*Work required*.
Where does the string "agent" appear? Copy every line of the entries below that holds it.
Start of Extracted material
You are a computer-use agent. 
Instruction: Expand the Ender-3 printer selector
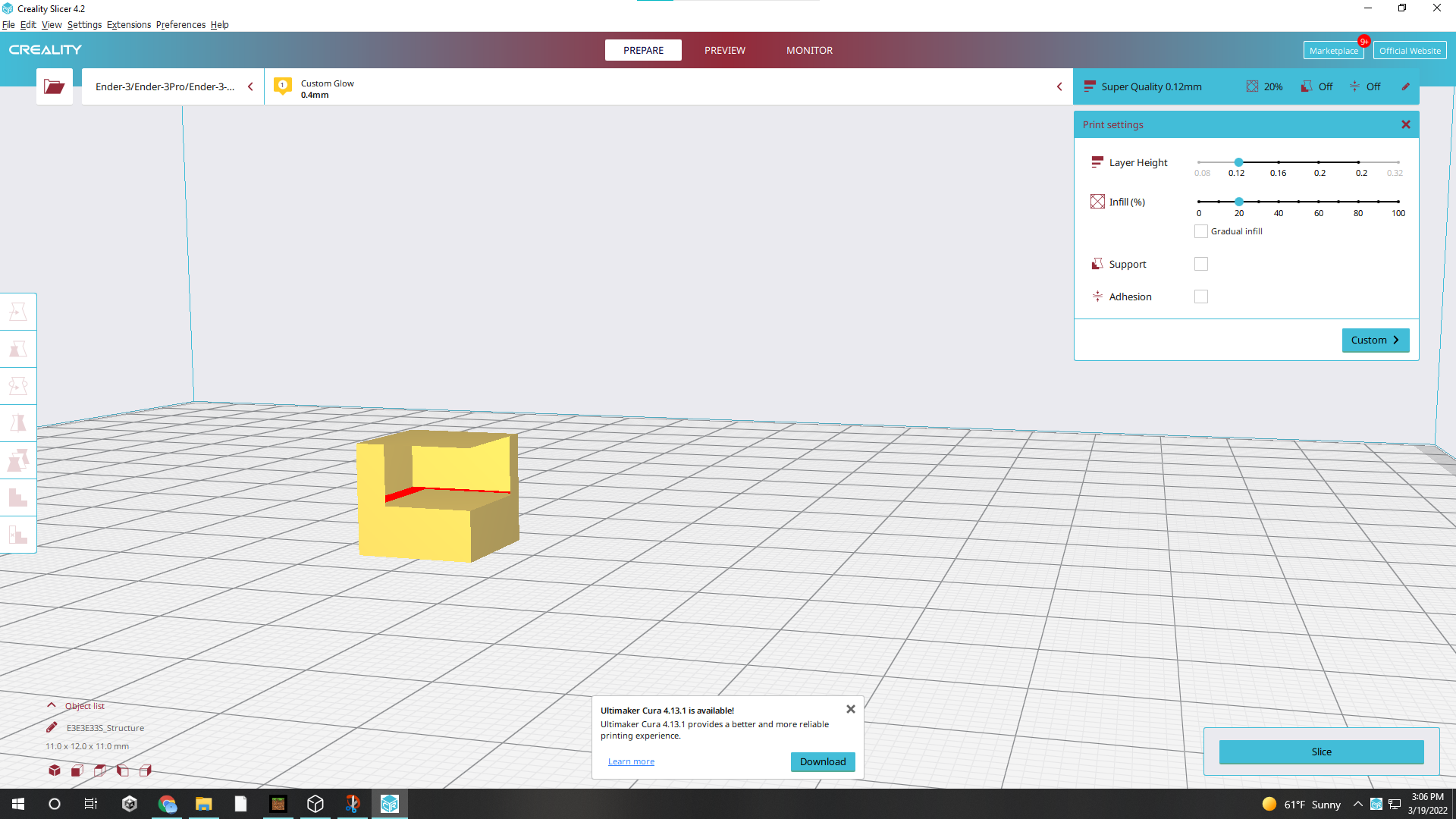click(x=250, y=86)
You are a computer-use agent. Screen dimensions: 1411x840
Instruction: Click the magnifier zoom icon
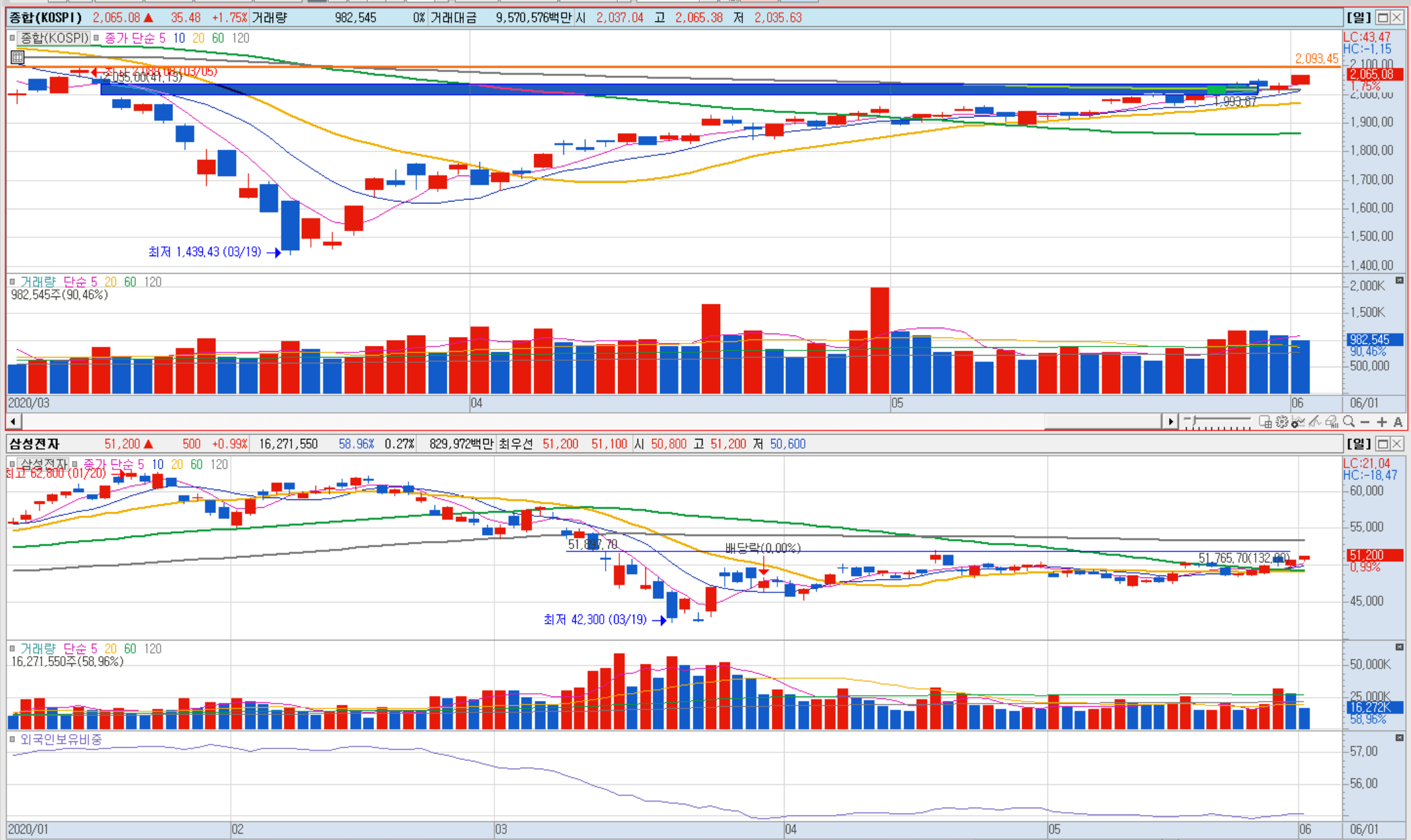pyautogui.click(x=1349, y=422)
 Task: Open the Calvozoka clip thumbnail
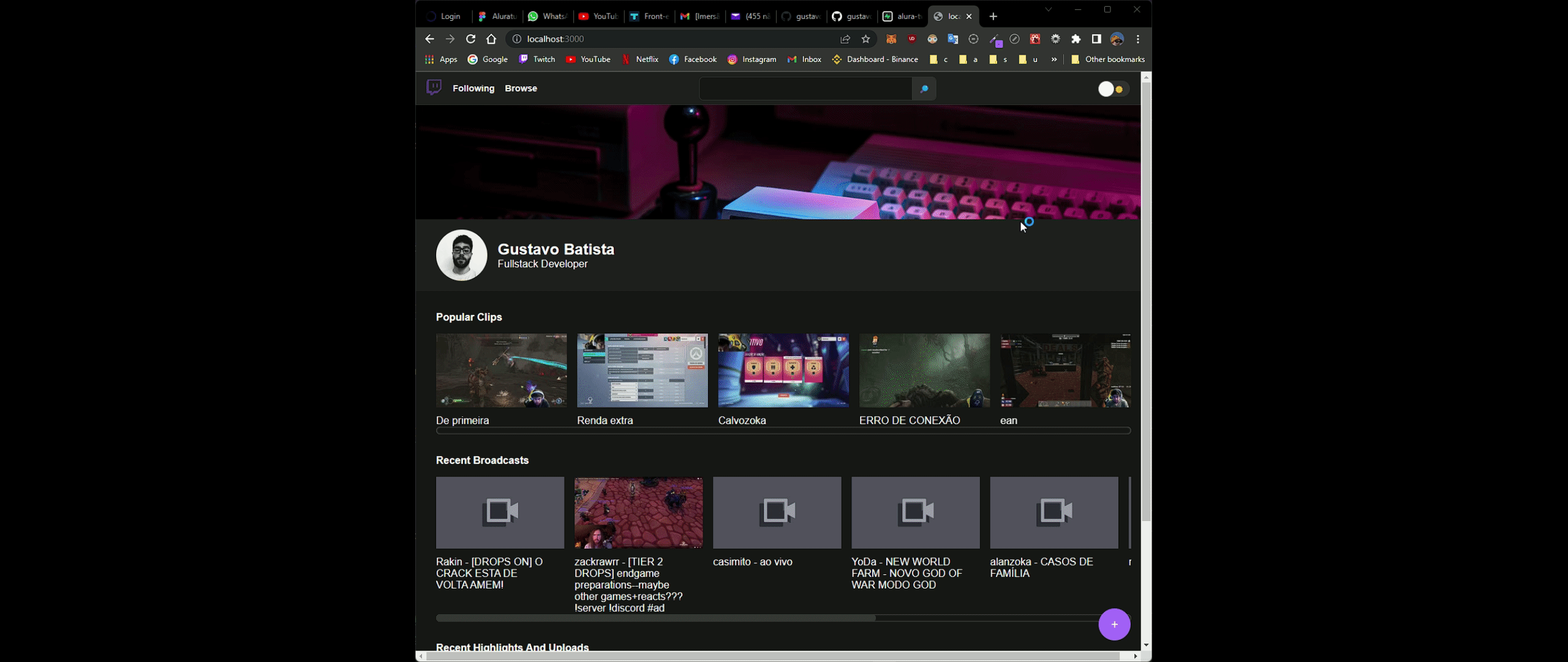click(783, 370)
End of Extracted material
*Reply to the task*.
You are a computer-use agent. 
You are a computer-use agent. Screen dimensions: 1411x840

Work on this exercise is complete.